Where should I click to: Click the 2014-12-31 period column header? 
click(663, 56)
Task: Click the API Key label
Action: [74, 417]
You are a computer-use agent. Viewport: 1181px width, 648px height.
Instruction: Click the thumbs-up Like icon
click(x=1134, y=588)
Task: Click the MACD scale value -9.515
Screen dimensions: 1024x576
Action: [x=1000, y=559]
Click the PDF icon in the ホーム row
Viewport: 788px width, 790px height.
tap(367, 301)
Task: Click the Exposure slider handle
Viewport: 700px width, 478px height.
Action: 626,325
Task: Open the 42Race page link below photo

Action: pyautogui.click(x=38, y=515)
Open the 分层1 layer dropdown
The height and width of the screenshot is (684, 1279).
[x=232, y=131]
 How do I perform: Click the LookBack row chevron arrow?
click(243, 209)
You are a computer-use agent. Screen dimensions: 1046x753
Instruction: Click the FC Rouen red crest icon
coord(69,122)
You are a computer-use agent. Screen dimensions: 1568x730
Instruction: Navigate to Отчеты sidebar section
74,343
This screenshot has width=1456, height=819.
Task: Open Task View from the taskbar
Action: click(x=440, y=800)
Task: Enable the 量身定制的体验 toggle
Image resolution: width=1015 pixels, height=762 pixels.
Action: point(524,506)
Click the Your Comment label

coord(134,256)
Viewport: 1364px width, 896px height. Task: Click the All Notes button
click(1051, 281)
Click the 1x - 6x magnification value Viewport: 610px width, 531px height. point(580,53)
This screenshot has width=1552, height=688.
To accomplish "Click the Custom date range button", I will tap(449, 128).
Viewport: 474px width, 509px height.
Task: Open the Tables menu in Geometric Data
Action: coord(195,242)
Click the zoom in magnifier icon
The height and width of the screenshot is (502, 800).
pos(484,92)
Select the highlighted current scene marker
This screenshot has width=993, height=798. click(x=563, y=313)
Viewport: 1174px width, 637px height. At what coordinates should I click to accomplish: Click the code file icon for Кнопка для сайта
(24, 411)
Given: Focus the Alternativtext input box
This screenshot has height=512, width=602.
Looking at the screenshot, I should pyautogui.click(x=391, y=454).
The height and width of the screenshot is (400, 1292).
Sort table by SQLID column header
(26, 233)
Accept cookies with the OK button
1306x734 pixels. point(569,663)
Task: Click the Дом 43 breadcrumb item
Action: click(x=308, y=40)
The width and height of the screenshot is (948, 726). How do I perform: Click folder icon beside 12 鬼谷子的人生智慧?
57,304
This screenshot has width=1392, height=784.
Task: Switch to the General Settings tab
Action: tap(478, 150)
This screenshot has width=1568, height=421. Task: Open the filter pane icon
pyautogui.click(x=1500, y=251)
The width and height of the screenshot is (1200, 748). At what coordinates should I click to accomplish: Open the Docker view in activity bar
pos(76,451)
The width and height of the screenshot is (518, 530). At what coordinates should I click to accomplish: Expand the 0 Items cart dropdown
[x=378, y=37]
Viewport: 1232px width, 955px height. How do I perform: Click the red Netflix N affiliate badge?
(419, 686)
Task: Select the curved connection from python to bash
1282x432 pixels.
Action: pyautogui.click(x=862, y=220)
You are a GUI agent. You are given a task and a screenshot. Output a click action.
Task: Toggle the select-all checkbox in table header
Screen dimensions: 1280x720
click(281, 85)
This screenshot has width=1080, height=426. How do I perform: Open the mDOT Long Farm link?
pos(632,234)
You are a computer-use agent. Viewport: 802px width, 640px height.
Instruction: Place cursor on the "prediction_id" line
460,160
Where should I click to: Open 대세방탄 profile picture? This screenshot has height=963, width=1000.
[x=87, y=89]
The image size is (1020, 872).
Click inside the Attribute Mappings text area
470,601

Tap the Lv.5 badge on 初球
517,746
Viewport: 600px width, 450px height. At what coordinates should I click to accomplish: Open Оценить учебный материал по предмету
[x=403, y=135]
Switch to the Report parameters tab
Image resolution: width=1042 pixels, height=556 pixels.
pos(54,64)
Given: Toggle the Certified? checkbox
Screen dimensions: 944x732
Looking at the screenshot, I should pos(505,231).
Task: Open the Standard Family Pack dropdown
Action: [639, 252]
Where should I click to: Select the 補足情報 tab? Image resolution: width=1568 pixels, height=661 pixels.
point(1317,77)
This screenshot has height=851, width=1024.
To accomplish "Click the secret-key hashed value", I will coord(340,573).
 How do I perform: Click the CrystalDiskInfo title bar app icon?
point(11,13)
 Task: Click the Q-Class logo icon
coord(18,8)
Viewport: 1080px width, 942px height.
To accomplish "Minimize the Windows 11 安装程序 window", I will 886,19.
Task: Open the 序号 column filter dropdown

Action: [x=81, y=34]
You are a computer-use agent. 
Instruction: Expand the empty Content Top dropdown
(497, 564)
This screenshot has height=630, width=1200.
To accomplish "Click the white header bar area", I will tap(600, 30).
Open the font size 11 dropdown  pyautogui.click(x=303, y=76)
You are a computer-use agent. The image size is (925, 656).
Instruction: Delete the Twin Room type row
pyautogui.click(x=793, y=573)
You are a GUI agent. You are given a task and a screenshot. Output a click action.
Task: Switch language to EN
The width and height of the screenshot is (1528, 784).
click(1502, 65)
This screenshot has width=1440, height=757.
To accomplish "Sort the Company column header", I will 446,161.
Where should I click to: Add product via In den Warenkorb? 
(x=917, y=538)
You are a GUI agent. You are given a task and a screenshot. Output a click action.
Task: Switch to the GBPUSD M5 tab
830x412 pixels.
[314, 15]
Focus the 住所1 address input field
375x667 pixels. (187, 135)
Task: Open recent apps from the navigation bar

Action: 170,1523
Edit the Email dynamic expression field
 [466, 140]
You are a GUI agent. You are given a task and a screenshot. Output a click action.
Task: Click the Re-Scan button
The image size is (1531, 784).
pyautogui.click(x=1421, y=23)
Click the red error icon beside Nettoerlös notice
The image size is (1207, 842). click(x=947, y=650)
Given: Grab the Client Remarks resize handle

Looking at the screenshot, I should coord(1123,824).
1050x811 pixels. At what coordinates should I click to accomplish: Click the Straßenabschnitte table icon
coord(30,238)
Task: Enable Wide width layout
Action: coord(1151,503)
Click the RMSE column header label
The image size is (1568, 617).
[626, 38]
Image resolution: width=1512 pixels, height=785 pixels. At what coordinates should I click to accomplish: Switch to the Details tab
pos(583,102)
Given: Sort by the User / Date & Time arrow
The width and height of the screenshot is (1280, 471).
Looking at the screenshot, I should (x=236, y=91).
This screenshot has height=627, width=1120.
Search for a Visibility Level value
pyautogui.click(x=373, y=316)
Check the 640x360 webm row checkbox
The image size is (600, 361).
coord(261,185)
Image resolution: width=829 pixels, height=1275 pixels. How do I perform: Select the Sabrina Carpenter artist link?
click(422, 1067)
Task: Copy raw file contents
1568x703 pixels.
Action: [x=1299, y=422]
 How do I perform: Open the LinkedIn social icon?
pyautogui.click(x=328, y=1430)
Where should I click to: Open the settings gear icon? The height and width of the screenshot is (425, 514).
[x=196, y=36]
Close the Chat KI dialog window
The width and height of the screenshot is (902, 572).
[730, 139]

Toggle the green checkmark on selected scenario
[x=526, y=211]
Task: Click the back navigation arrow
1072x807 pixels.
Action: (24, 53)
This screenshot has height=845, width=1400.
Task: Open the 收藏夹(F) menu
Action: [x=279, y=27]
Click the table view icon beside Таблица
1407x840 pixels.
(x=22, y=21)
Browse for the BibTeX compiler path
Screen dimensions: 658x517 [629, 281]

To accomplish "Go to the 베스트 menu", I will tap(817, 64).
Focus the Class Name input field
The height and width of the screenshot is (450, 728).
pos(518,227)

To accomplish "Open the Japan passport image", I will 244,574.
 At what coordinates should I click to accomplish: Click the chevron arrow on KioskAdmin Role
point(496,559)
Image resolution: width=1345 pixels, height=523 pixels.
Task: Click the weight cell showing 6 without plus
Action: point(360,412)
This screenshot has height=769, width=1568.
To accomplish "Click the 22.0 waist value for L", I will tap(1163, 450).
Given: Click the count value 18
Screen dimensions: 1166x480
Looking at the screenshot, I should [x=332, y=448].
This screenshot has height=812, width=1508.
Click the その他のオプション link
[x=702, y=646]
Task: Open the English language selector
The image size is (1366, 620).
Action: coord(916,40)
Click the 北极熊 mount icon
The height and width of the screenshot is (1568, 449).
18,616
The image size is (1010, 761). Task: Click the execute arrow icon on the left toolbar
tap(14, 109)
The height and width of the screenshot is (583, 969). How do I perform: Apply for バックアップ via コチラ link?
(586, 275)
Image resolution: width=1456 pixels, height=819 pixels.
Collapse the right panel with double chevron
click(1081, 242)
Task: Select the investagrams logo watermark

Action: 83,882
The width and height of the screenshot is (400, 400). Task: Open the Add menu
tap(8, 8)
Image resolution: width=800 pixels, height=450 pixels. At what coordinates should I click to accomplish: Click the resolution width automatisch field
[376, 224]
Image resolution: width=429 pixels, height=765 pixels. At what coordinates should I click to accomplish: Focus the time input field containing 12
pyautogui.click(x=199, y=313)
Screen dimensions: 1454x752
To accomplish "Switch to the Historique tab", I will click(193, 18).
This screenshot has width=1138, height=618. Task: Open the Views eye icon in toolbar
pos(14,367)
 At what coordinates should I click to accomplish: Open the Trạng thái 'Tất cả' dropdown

ABOUT THIS TASK:
What is the number of lines in the listing that hold "computer"? Give that number and nothing more.

TASK SOLUTION:
6